Screenshot grounding data:
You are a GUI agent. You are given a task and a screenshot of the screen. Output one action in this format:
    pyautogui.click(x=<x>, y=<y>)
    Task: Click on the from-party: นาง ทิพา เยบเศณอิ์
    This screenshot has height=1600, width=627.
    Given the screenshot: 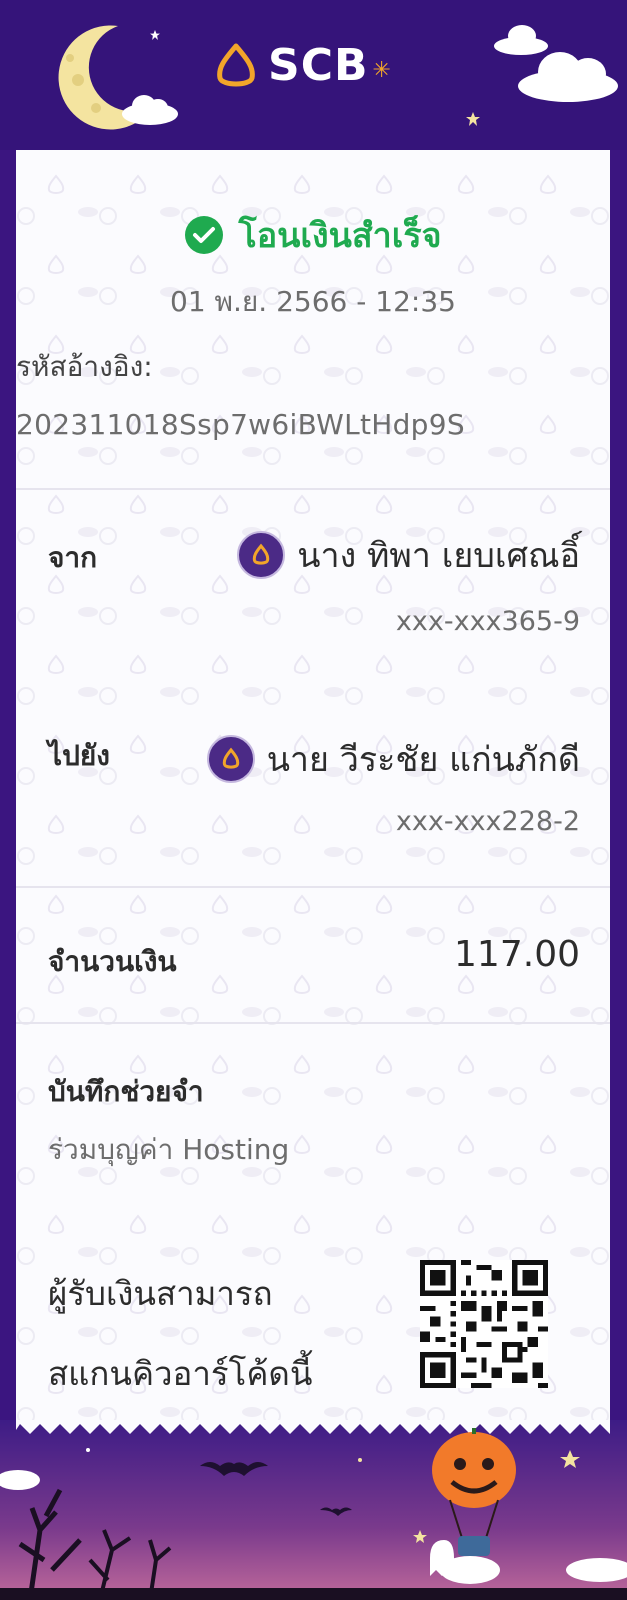 What is the action you would take?
    pyautogui.click(x=408, y=555)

Exercise goal: Copy the data from its very first line down through the line that contains "This screenshot has". Include both of those lines and reproduce every line without change.

Result of the exercise:
You are a GUI agent. You are given a task and a screenshot of the screen. Output one action in this format:
    pyautogui.click(x=<x>, y=<y>)
    Task: Click on the from-party: นาง ทิพา เยบเศณอิ์
    This screenshot has height=1600, width=627.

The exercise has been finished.